牧島如鳩(1892-1975)は、南画家・牧島閑雲の長男として現在の足利市上渋垂町に生まれた。父が熱心なハリストス正教徒だったことから、如鳩も幼児洗礼を受け聖名パウエルを授けられた。明治41年、東京神田駿河台のニコライ神学校に入学、6年間在学して当時女子神学校の一角にあったアトリエに住んでいた日本初のイコン画家・山下りんからイコンの手ほどきを受けたとされる。

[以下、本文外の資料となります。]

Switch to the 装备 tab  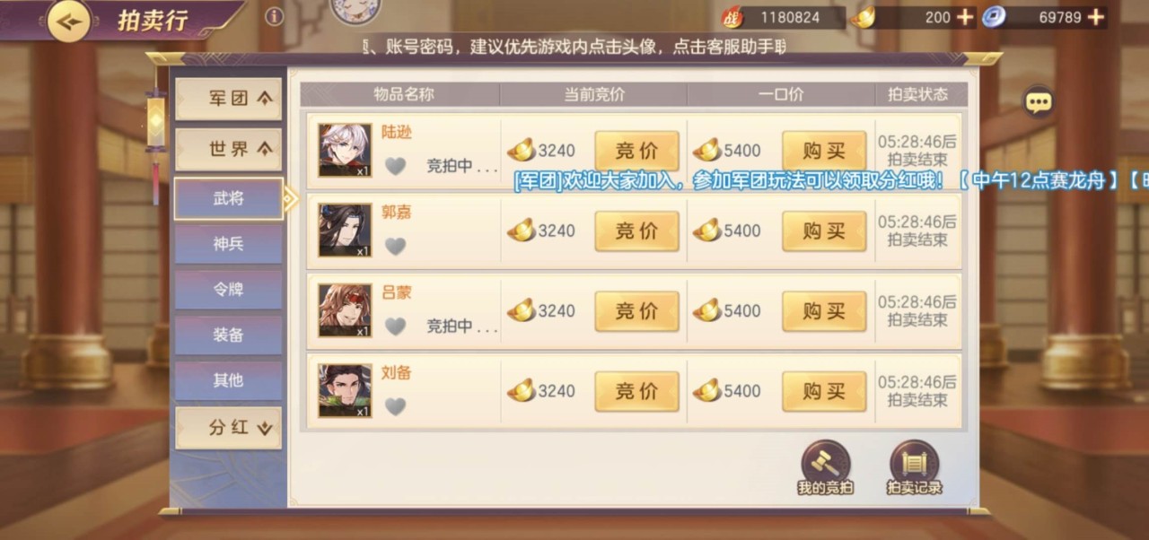point(228,335)
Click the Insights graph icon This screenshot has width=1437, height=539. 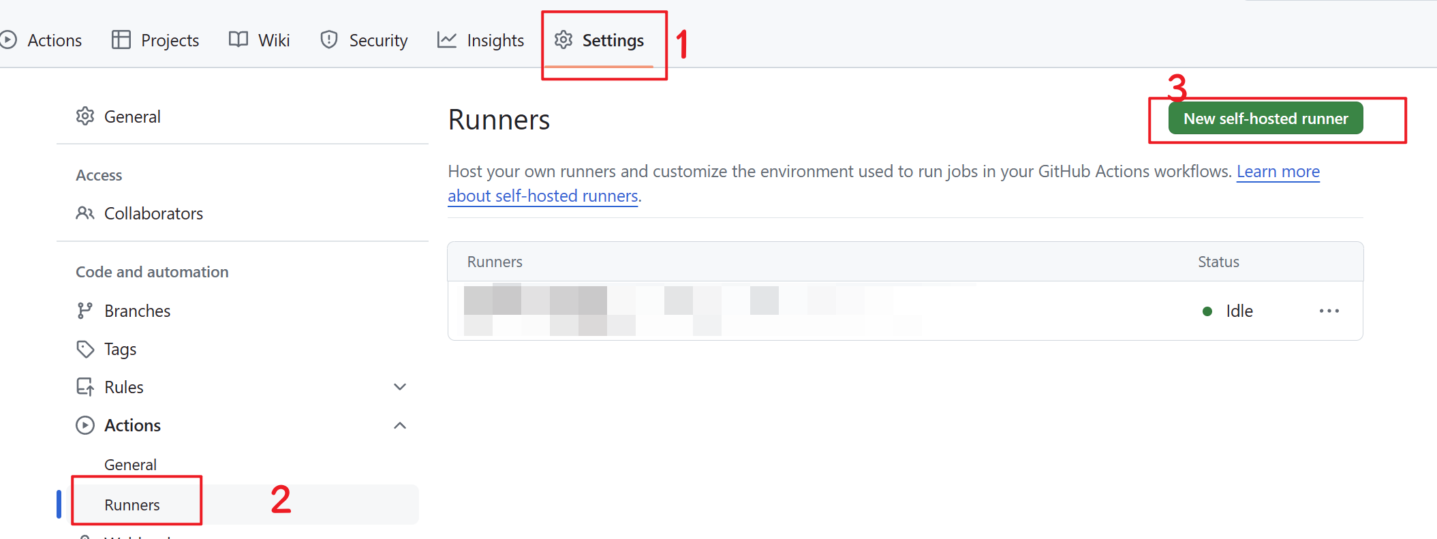coord(446,40)
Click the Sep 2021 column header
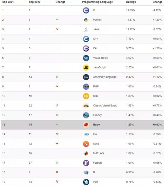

大正3年、神学校を卒業して長野地方の正教会に赴任し、その後は83歳で没するまで京都、伊東、足利、小名浜、東京と居所を転々とし、ハリストス正教の伝教者として伝道するとともに多くのイコンを制作した。昭和3年、療養中だった妻の静子が没し、はじめて仏画を描いた。その後はイコンを描く一方で仏画も手がけ、さらにはキリスト教と仏教を習合した独自の宗教画を確立した。
牧島如鳩(1892-1975)まきしま・にょきゅう
明治25年梁田郡上渋垂村(現在の足利市上渋垂町)に生まれ。牧島閑雲の長男。本名は省三。父の影響で生後間もなく洗礼を受け、パウエルの聖名を授けられた。明治41年神田駿河台の正教神学校に入学、山下りんからイコンの手ほどきを受けたとされる。大正3年神学校を卒業、長野地方へ副伝道者として赴任した。おそらくこの頃に河野次郎・通勢と出会ったと思われ、通勢とは昭和の初めに九如会を結成、ともに作品を出品している。大正5年白河地方の副伝道者に転任。大正8年には教会の職を一度辞してシベリア派遣軍の調査団員兼通訳として赴いた。昭和3年に療養中だった妻の静子が没し、はじめて仏画を手がけた。その後も正教会の職にあってイコンを描いたり、聖歌指導にあたったりした。春陽会や汎美術協会、第一美術協会など公募展にも仏画を中心に出品した。また、足利では長谷川沼田居をはじめ多くの弟子たちを指導した。昭和50年、83歳で死去した。